*Dokument źródłowy*.
▶

Jezus Chrystus, człowiek solidarny we wszystkimi ludźmi

     Podczas ubiegłej katechezy rozważaliśmy temat: Jezus Chrystus, prawdziwy człowiek „we wszystkim do nas podobny oprócz grzechu”. Grzech jest w sposób zasadniczy obcy Temu, który będąc prawdziwym człowiekiem, był także prawdziwym Bogiem (verus homo, ale nie merus homo).
     Całe ziemskie życie Chrystusa i cała wypełniana przez Niego misja dają świadectwo prawdzie o Jego absolutnej bezgrzeszności. On sam rzucił wyzywające pytanie: „Kto z was udowodni Mi grzech?” (J 8,46). Jezus Chrystus, człowiek „bez grzechu”, przez całe życie walczył z grzechem i tym wszystkim, co rodzi grzech, poczynając od diabła, który „od początku” ludzkich dziejów jest „ojcem kłamstwa” (J 8,44). Owa walka widoczna była już na samym początku mesjańskiego posłannictwa Jezusa, w chwili kuszenia (por. Mk 1,12-13; Mt 4,1-11; Łk 4,1-13). Swój punkt kulminacyjny osiągnęła ona na krzyżu i w zmartwychwstaniu. Była to zatem walka zakończona zwycięstwem Jezusa.
     Owo zmaganie się z grzechem i z tym, co stanowi jego korzenie, nie oddala Jezusa od ludzi. Wręcz przeciwnie — przybliża Go do nich, przybliża do każdego człowieka. W swoim ziemskim życiu Jezus zwykł okazywać szczególną bliskość tym, którzy w oczach innych uchodzili za grzeszników. Mówią o tym liczne fragmenty Ewangelii.

◀

*Zbiór danych*.
▶

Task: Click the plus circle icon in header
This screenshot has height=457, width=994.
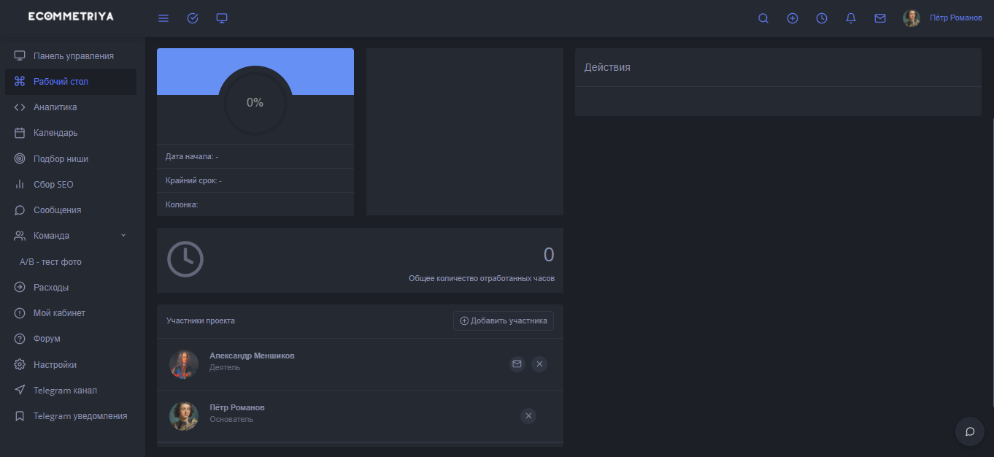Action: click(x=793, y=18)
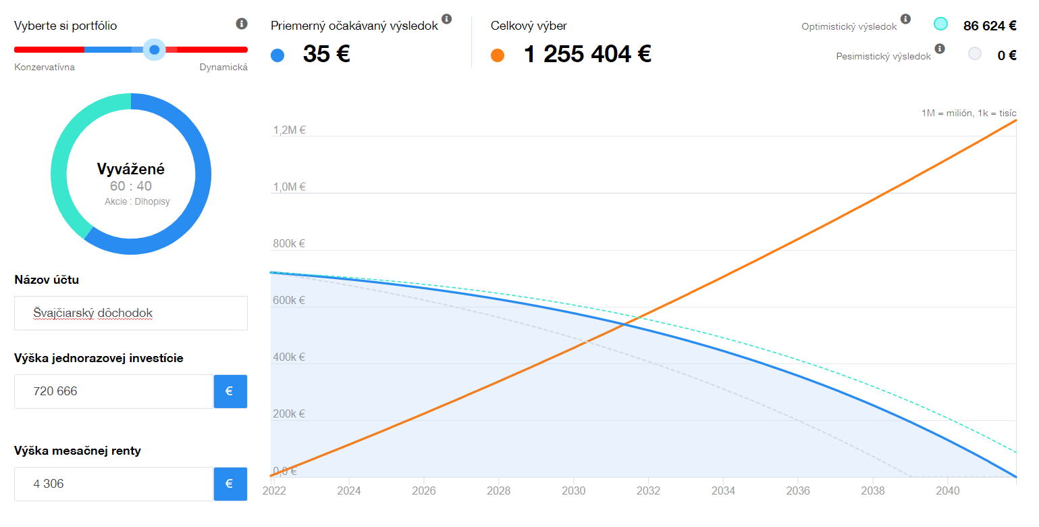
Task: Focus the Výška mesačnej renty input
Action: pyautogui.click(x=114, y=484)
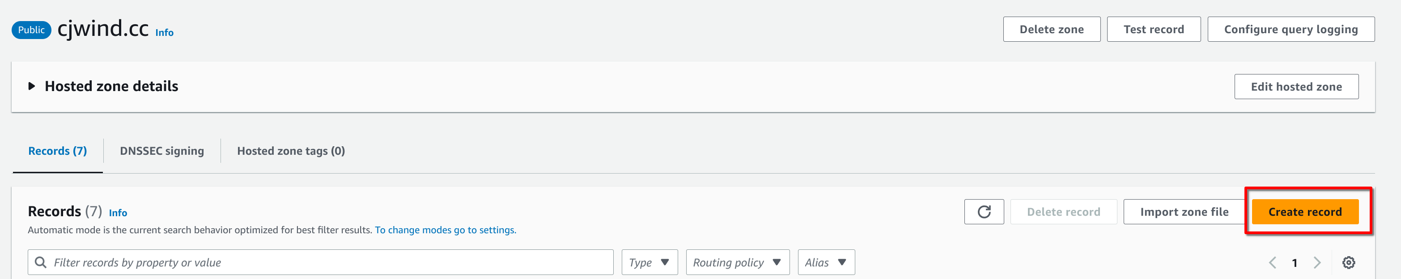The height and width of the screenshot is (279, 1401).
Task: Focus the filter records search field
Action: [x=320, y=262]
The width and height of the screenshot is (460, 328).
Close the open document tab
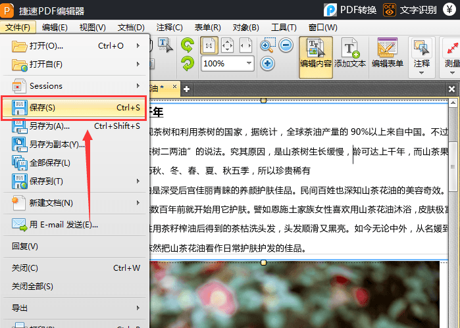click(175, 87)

◀

*Zadanie do wykonania 1*. Powtórz wiernie wszystkie wiersze listingu, pomijając w odpowiedzi obrazy.
*Zadanie do wykonania 2*. Pisz dalej tekst katechezy o Chrystusie solidarnym ze wszystkimi ludźmi, zaczynając bezpośrednio po jego ostatnim zdaniu.
Tekst katechezy i listing nie mają ze sobą żadnego związku.

*Wynik końcowy 1*.
Task: Click the plus circle icon in header
This screenshot has height=457, width=994.
Action: click(x=793, y=18)
Task: Focus the Výška mesačnej renty input
Action: pyautogui.click(x=114, y=484)
The height and width of the screenshot is (279, 1401).
Task: Focus the filter records search field
Action: [x=320, y=262]
The width and height of the screenshot is (460, 328).
Close the open document tab
click(175, 87)

*Wynik końcowy 2*.
     Z tego punktu widzenia istotne jest porównanie, którego Jezus dokonuje pomiędzy sobą a Janem Chrzcicielem, gdy mówi: „Przyszedł bowiem Jan: nie jadł ani nie pił, a oni mówią: «Zły duch go opętał». Przyszedł Syn Człowieczy: je i pije, a oni mówią: «Oto żarłok i pijak, przyjaciel celników i grzeszników»” (Mt 11,18-19). Jezus polemizuje tutaj wyraźnie z tymi, którzy najpierw krytykowali Jana Chrzciciela, samotnego proroka i surowego ascetę, który żył i udzielał chrztu nad brzegami Jordanu, a następnie krytykują Jezusa za to, że przebywa i działa wśród ludzi. Równocześnie słowa te wyraźnie ukazują prawdę o sposobie bycia Jezusa, o Jego uczuciach i Jego odnoszeniu się do grzeszników.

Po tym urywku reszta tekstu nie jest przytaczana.